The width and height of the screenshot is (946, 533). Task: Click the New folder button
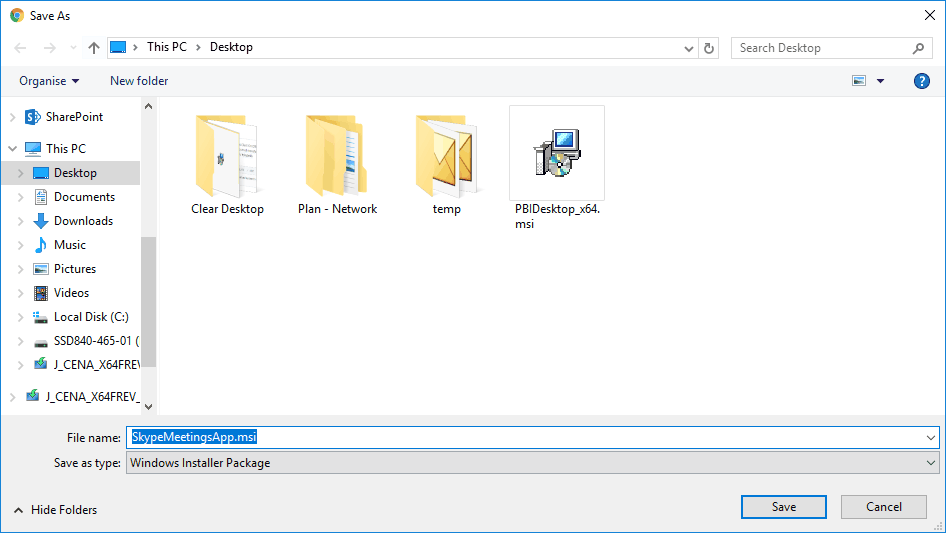139,81
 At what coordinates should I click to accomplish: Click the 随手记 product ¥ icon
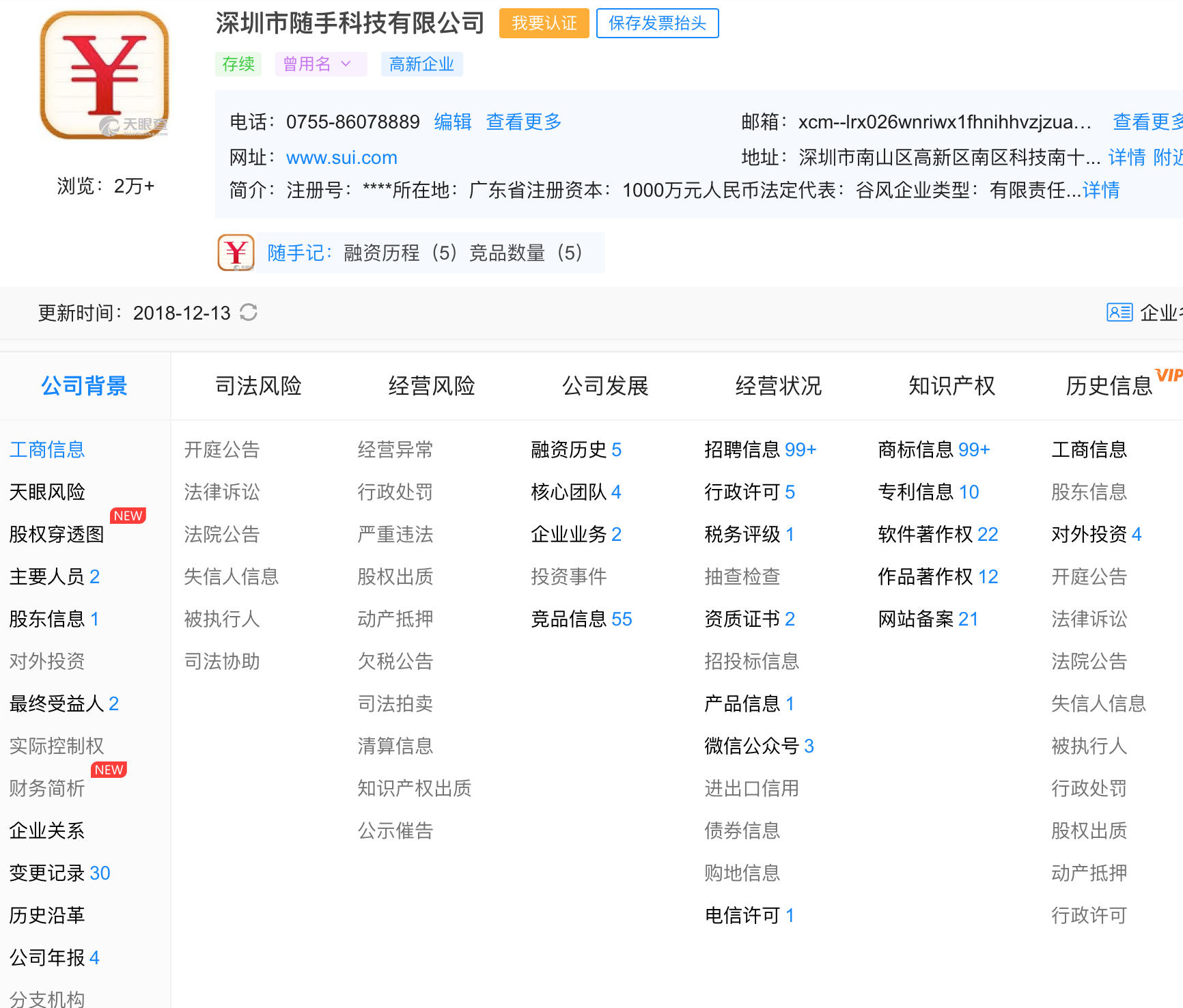(235, 252)
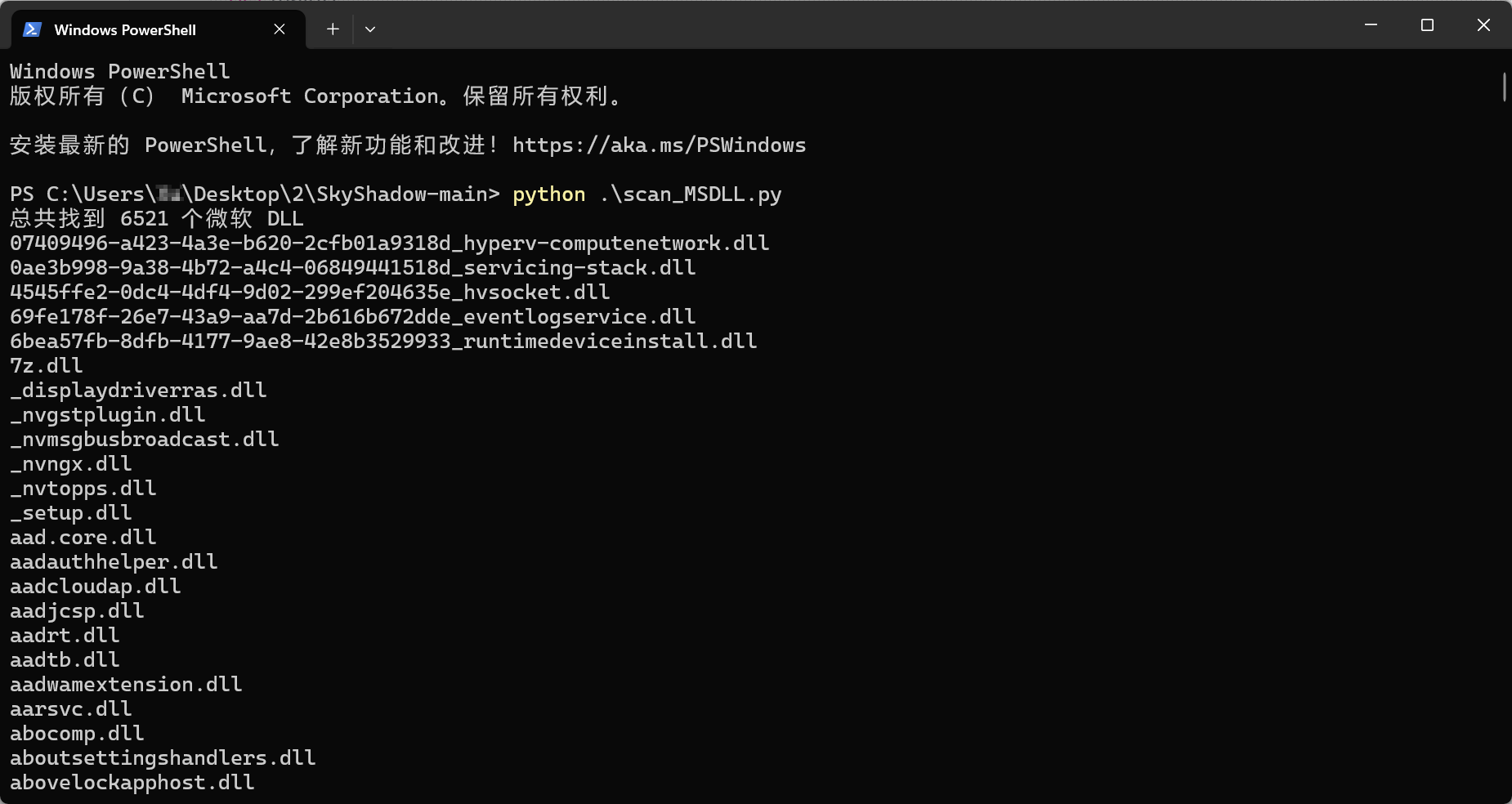Click the vertical scrollbar thumb
Image resolution: width=1512 pixels, height=804 pixels.
click(x=1504, y=87)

_ _ _ _

§ Görev tanımı
Yukarıdaki listeyi "New folder" ifadesini "New file" ile değiştirerek yeniden yazın, geri kalan her şey aynı kalsın. Lütfen resimleri cevaba koymayın.

§ Alıştırma sonucu
The width and height of the screenshot is (946, 533). Task: Click the New file button
139,81
 At what coordinates should I click to accomplish: Click the 随手记 product ¥ icon
(235, 252)
Click the vertical scrollbar thumb
Image resolution: width=1512 pixels, height=804 pixels.
click(x=1504, y=87)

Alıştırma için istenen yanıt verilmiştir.